Good luck with the job hunt!!
 
I haven't been on here in a few days. I have to get another hour of exercise in. Which I will be able to do no problem.

Today I have eaten a grilled cheese and tomato, a few potato chips, a steak sub with onions (made at home) and a giant yummy salad with zesty italian dressing.


YUMMMMMM

I feel like it is so late at night...but its only because it gets darker so early this time of year. Tomorrow morning I have school from 8-12, and then I go to work from 2 to 6.

I got my new car to drive the other day. Its a 1999 Buick Lesabra, not too bad. Its not "hip" but I like it a lot.

I went on a walk with my brother the other day that took about 1 hour and 15 minutes. Tomorrow I wish I could do another one...but I don't think that is possible. I will exercise when I get home from work. (I might stay late at the bakery.)

I've been trying my best to choose healthier options when I eat. I'm not in any hurry to the weight...I just want to keep heading in that direction. Ya know? I don't want to go up anymore. I want to head on a downward slope. :rant:

I really just feel like babbling. I don't know why. I really like the fitday account that I have kept all my nutrition information on.... it makes me feel really organized.

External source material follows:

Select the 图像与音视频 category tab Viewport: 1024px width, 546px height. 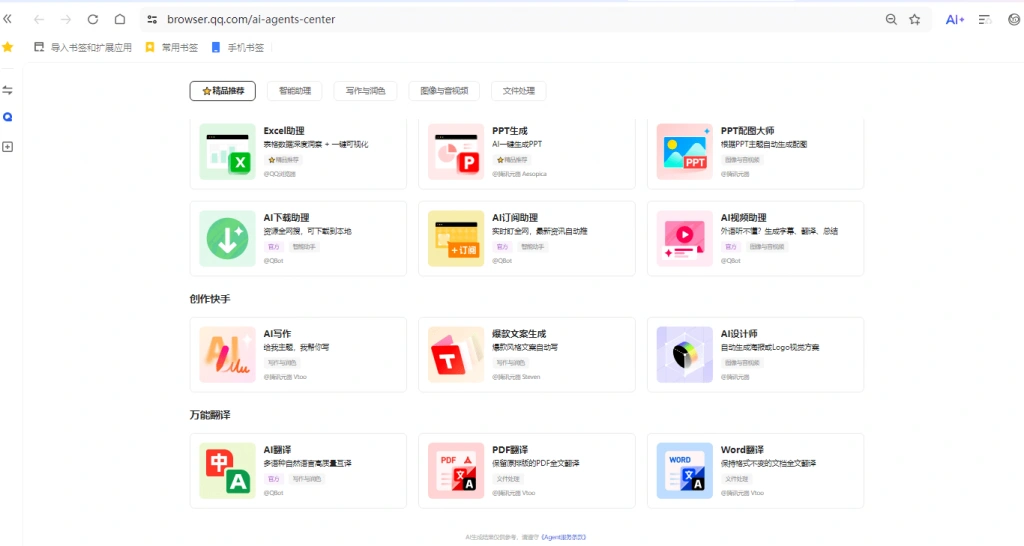point(444,91)
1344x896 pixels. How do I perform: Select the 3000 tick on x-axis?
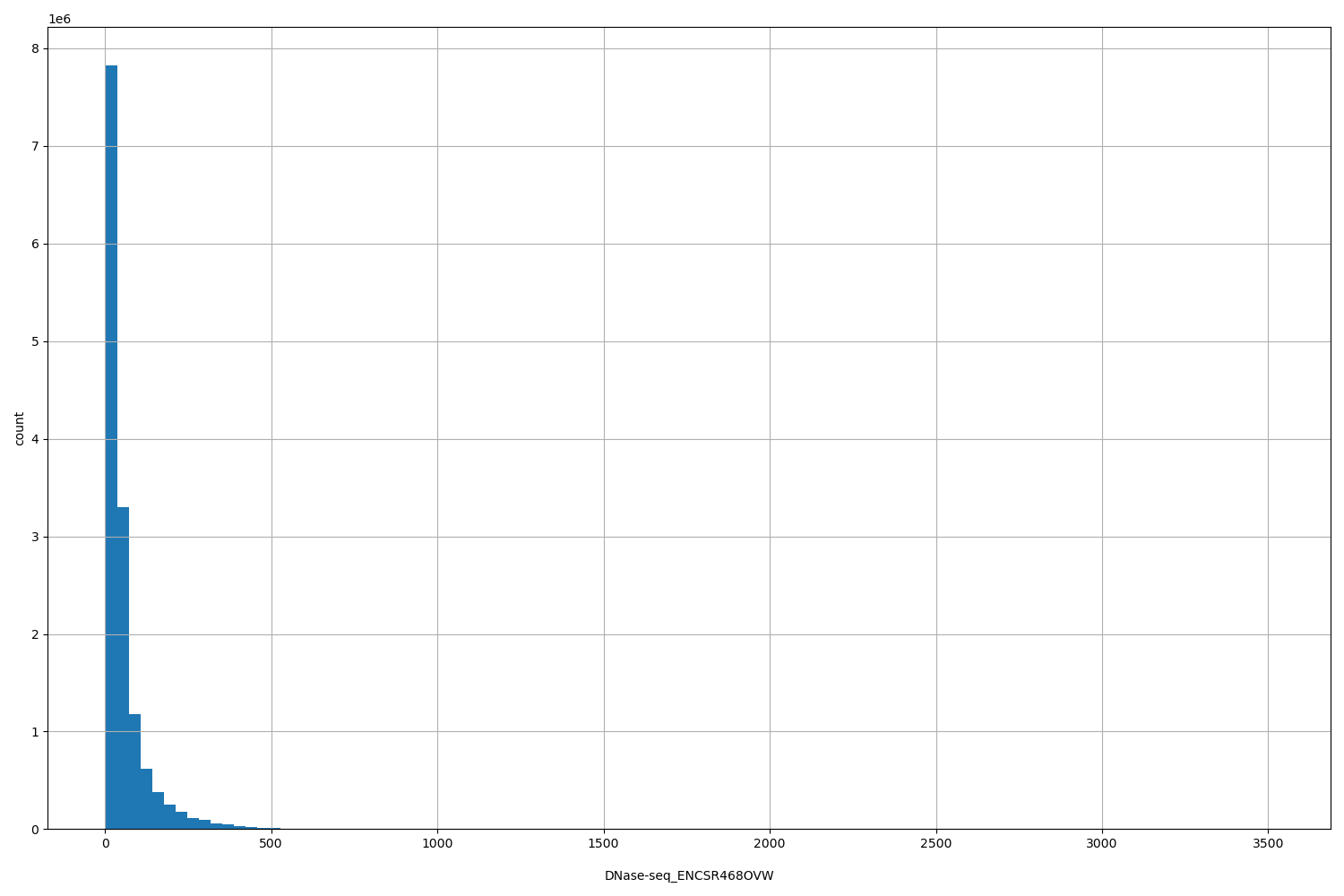click(1103, 843)
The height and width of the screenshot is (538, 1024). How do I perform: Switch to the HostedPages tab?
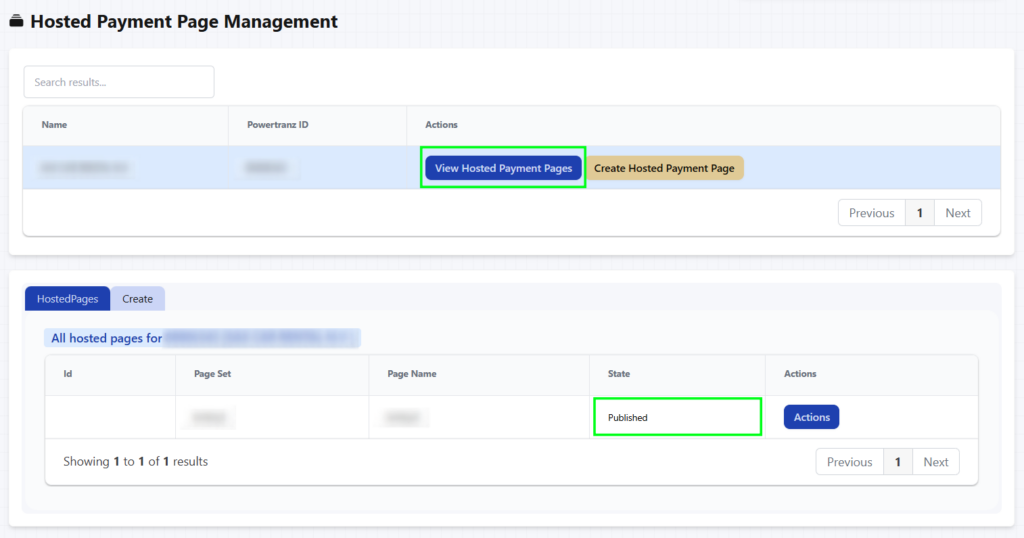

I have things that need to be done...and honestly I'm having a hard time doing them. I am hitting a sluggish stage. And I haven't had one of my South Beach Diet Bars in a while. I need to start eating them again. (I've just been taking them when I'm not home for a meal)

Since it is still so early in the night... I am going to look around online at different diet ideas, and motivational things that will keep up my spirits. I might want to watch a movie on my laptop, and I might want to play the Sims a little bit.

Tomorrow's Plan of Action:

6:30 am - Wake up.
6:30-6:40am- Shower
6:40-6:50am- Get Dressed for Culinary
6:50-7:00am- Do hair and put a bit of makeup on
7:00am- Breakfast. 20 Grapes, and a bowl of raisin Bran Crunch (1 cup) with 1/2 cup of 2 % milk.
7:20-7:25 am- Brush Teeth
7:25am- Leave for school.
8:00-12:30pm- Culinary Class
1:00pm- Get home
1:00-1:50- RELAX and eat lunch (South Beach Diet Bar)
2:00-7:00pm- Work at the Bakery
7:30-8:00pm- Eat Dinner (Salad with Zesty Italian Dressing)
8:00-8:15pm- Brief Cleaning period
8:15-8:45pm- Yoga
8:45-9:00pm- Pilates
9:00-9:15pm- Strength Training exercises
9:15- 10:00pm- Heavy Cleaning, dusting, and vacuuming.
10:00-10:30pm- Relax
10:30-11:00pm= Bed time.


I am going to try this out and see how it works. I've never really planned out an entire day before. And hey... why not give it a shot? I have myself a lot of down time it seems... so tomorrow I will probably have time to stop by all of your diaries.

Well, I'm really tired right now, So I'm going to go take a break.